→ **Text section**
◆ ◆ ◆ ◆ ◆

The actions that define culture are rarely deliberate. Culture is, in many ways, an accumulation of accidents, small gestures and stumbles that somehow end up sticking together like a giant snowball rolling down a hill. Every successful band has the moment when they almost gave up just before their breakthrough; every artistic movement has its rejections, arguments, and fistfights; every book has a graveyard of characters and scenes that were killed to make way for the story. The end result may look neat — libraries of books ordered alphabetically, artworks organized into linear chronologies — but the process of making culture is anything but.
The same is true for how we measure the attention we give to culture. As we’ve seen in earlier episodes of this series on the history of attention, the concepts we use to frame and organize attention are palimpsests, built through the same competitions, frustrations, and dead ends as culture itself. They are invented to solve an immediate problem but grow in value and importance until they end up an inextricable part of the culture they seek to measure.
This is how the singles chart started — not as an attempt to create the most influential concept in music of the past half-century, but as an attempt to sell more advertising in a fledgling music magazine. Its inventor, Percy Dickins, was a magazine advertising salesman, ex-merchant seaman, and keen amateur musician. Stuck at the Melody Maker, the stuffy trade magazine for professional musicians, Dickins jumped at the chance to join the team starting a new magazine — the New Musical Express. Looking to find ways to increase its advertising income, he saw an opportunity to run lists of the bestselling singles, a relatively new format that was gaining popularity with young music fans:
We used to run a scheme for the PRS showing the best-selling sheet music. Looking through Variety they had all these records and I said to Ray [Sonin, the co-founder of the NME] “this would be a good idea, to have the best-selling records” and he said “good idea, you set it up.” I thought “If we’ve got all these records reviewed here, we can ask for ads to go with them. There are more records coming out now” and we gradually went that way. The paper was going well, we were being printed on a rotary press; it’s getting very popular and we are the paper. When we got the record chart going as well it was fantastic. We got more publicity from it.
—Excerpted from an interview with Percy Dickins by David Hughes, 2015
The first chart ran in the NME on November 14, 1952. At number one was the crooner Al Martino, with “Here in My Heart.” Vera Lynn, the “Forces’ Sweetheart” whose songs had helped Britain through World War II, had three out of the 12 songs on this first list.
Like Britain itself in the 1950s, the first singles chart felt like an in-between moment. The explosions of World War II were just beginning to recede, and the explosions of rock and roll were yet to be heard. It was a calm, sweet, and soothing list, ideal for a postwar Britain, made up of Bing Crosby, Frankie Laine, and Rosemary Clooney.
Almost exactly a decade later, in May 1963, the Beatles had their first number one, “From Me to You,” and the role of the singles chart in popular youth culture was firmly established. The charts were the focus of a new, rawly emotional explosion of youth culture, driven by the passionate behaviors of fans. It was a hotly contested battleground, obsessed over by fans and artists, the target of shady attempts at manipulation by record companies and promoters.
Within just 10 years, the singles chart had grown from a simple list in a new magazine to the engine that drove a cultural revolution. But the singles chart wasn’t invented to do this. Percy Dickins wasn’t trying to start a revolution; he just wanted to sell more advertising space.

◆ ◆ ◆ ◆ ◆

→ **Dataset records**

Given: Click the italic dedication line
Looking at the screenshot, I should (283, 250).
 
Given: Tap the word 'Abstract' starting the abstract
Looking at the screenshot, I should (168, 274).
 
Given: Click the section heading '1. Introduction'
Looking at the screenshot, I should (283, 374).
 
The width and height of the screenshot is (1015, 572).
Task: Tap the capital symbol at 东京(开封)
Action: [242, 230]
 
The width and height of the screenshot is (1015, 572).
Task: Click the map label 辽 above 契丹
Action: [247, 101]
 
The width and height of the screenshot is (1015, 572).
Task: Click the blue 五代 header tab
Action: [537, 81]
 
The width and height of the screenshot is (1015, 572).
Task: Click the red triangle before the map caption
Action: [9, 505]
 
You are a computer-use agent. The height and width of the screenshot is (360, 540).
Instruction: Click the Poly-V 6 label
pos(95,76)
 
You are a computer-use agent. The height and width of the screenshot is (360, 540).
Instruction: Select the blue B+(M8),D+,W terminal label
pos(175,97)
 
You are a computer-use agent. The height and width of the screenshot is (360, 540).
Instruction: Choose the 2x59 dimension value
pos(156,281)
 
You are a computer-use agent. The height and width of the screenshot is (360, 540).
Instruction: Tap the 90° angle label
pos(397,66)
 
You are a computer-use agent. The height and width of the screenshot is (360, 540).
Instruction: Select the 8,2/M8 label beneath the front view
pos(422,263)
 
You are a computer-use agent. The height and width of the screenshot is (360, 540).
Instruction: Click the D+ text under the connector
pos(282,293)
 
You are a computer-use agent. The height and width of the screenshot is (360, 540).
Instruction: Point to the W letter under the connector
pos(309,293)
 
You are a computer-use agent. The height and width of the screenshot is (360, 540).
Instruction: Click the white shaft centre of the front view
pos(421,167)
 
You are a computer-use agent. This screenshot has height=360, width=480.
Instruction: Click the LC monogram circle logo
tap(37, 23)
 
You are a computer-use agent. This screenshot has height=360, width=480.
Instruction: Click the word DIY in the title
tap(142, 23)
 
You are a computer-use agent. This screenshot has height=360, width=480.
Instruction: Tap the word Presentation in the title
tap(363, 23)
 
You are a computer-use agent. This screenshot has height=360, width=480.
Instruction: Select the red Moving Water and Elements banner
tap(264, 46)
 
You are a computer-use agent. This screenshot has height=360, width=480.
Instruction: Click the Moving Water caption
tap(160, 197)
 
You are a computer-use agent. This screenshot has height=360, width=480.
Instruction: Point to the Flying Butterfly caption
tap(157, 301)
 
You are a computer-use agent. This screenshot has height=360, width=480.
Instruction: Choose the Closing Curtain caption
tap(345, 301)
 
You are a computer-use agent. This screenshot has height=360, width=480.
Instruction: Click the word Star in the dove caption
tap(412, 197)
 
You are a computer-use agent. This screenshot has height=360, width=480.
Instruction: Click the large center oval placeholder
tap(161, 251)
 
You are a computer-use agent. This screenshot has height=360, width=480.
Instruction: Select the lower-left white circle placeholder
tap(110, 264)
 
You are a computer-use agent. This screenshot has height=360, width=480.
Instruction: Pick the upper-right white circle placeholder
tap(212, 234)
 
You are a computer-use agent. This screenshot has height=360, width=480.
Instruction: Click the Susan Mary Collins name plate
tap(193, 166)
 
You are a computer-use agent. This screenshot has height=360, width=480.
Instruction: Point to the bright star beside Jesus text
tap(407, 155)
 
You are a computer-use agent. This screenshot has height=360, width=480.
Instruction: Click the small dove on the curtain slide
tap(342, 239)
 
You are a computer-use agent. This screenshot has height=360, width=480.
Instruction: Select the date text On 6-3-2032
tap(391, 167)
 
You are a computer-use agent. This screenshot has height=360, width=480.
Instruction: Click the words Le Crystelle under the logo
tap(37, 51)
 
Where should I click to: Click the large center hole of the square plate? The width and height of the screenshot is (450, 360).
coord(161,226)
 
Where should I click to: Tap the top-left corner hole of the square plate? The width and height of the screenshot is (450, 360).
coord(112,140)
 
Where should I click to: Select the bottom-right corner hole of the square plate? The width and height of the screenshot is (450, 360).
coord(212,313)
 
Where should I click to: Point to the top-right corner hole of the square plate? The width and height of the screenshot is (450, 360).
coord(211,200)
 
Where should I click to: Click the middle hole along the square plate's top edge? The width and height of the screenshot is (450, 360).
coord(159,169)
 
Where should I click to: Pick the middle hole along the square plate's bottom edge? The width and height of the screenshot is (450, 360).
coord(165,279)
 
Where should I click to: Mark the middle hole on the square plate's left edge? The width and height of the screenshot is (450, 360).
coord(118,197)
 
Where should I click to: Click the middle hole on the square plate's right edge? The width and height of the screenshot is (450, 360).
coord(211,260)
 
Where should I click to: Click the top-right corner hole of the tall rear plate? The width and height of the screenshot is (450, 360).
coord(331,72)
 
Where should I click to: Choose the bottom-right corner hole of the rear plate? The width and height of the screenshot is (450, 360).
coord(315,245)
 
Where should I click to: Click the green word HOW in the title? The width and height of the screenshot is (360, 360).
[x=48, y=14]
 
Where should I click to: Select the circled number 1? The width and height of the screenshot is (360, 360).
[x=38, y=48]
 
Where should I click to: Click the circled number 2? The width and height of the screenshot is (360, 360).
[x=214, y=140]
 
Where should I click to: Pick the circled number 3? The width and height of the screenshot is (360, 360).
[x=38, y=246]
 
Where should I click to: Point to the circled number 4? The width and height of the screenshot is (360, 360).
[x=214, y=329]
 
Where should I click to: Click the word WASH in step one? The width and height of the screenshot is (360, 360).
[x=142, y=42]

◆ ◆ ◆ ◆ ◆

→ **Set tasks**
• A. Name every performer that the singles chart history says appeared on the first NME chart of November 14, 1952.
• B. Extend the singles chart history with new prose that begins after its final paragraph.

→ **Answers per task**
• A. Al Martino, Vera Lynn, Bing Crosby, Frankie Laine, Rosemary Clooney

• B.
There are millions of books about popular music — biographies of rock legends, cultural criticism, academic studies, and cash-ins on the latest trends. But surprisingly, there are no books about the chart as a cultural concept itself. There are encyclopedias listing chart positions for every artist through chart history, but there are no books analyzing the chart as an idea, as something that made culture as well as just measuring it.
The music chart is, at its most simple, just a list. In the UK, this list was made up by asking a small sample of shops to report on record sales. In the United States, the Billboard Hot 100 was created in 1955 by merging three previous lists measuring singles sales, radio airplay, and jukebox plays (jukebox plays were dropped within the first two years). There are similar lists in other areas of culture, like movies and books, but they haven’t ended up defining their industries in the same way as the music charts.
Within a decade of its invention, the music industry would be focused around achieving chart success, with entire teams spending millions of dollars to try to make sure their artists reach that coveted number one spot. What was it that made the chart, this simple list, so economically and culturally significant?
Two things might explain its success. The first has to do with time — the charts were updated on a relatively speedy weekly basis. This was not a deliberate strategy, but since weekly music magazines invented the charts in the United States and UK, the singles chart had to be updated every week. Having such a fast turnover meant that the charts reflected, and to a certain extent drove, the quickening pace of youth culture in the late 20th century.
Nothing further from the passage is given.